Exploring Eberron? That only has 8 stat blocks, most are for specific powerful NPCs, and none break under the new rules. Or were you talking about something else and I missed what you were replying to?
 

It is one thing to pay 30% or so and get nothing in return (OGL 1.1), it is quite another to participate in a marketplace for it. This is no different than DTRPG, Steam, Apple Shop, and others.

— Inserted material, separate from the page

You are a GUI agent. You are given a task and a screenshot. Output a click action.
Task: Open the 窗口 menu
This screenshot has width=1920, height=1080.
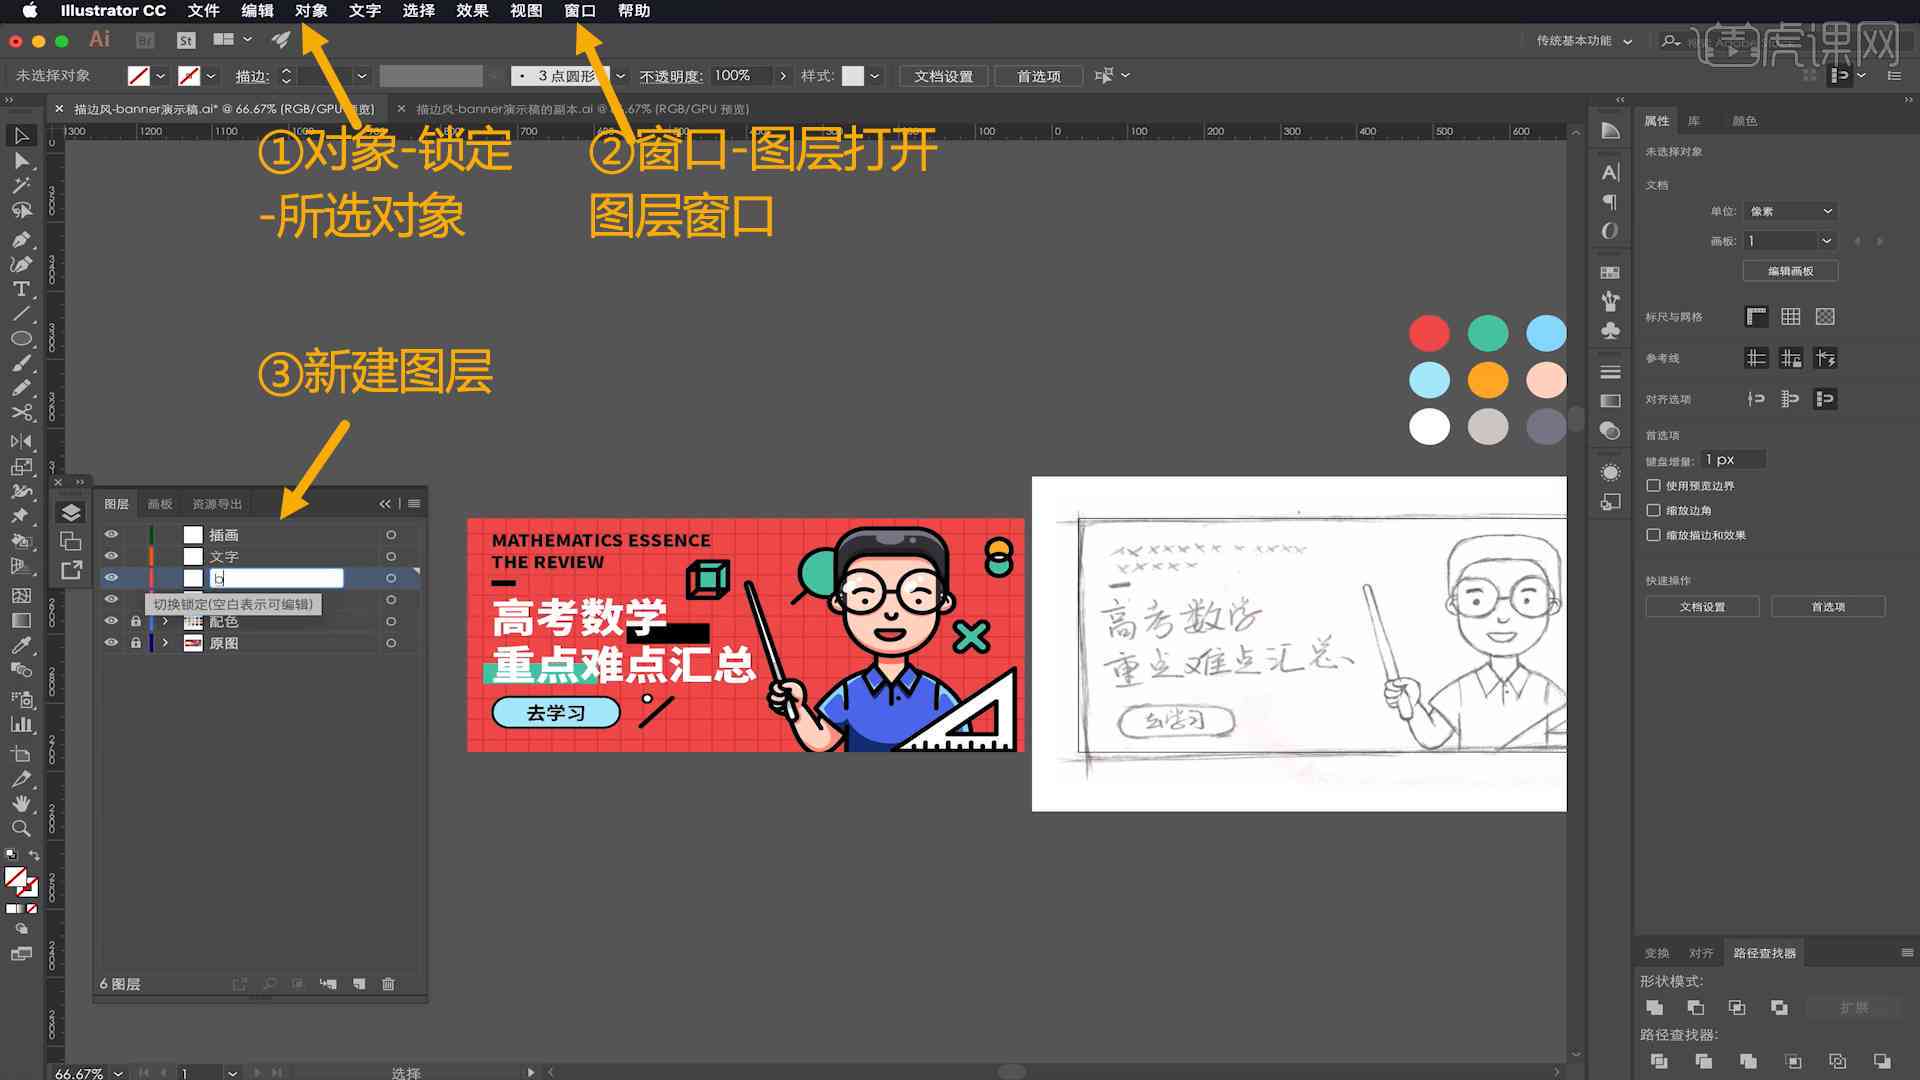click(580, 11)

As to ‘you won and so did we’, they could have had that win without any of the losses, and I do not believe that is how they meant it at the time either.
It’s different in a couple of ways. First, WOTC publishes dominant competing products on the same platform and second, they’re choosing which products get published. Also, given the global legal trouble apple has has with the app store, I’m not sure it’s a good model to use as a success story.

More here:

 

It’s different in a couple of ways. First, WOTC publishes dominant competing products on the same platform and second, they’re choosing which products get published.
yes, it is different in that way, it is no different in that you pay a fee to gain access to the marketplace whereas the OGL would have taken that fee without giving you anything in return
 

yes, it is different in that way, it is no different in that you pay a fee to gain access to the marketplace whereas the OGL would have taken that fee without giving you anything in return
It gives you freedom. You can't publish something you released on DMSGuild anywhere else, even if you do not use WotC's IP. Steam doesn't have that limitation.
 

I mean, frankly, I think I could argue this is sort of the modern equivalent of Dragon. Fan submitted stuff that gets the publisher seal of approval and fits into that 'Yeah that's close enough to canon' space even though it was fan created originally.
That isn't really how magazines worked. Magazines receive submissions and the editorial staff go through those and pick the things they want to see in the next issue. Sometimes they find gems. Sometimes they are forced to print garbage because that is all they have.

That is not the same thing as WotC looking at the 3PP landscape and deciding who to elevate.
 

It gives you freedom. You can't publish something you released on DMSGuild anywhere else, even if you do not use WotC's IP. Steam doesn't have that limitation.
I was talking about the OGL 1.1 and DDB, not DMsGuild.

The only reason to publish on DMsG very much is you using WotC IP. You accept the higher fees and publishing restrictions so you can use the IP.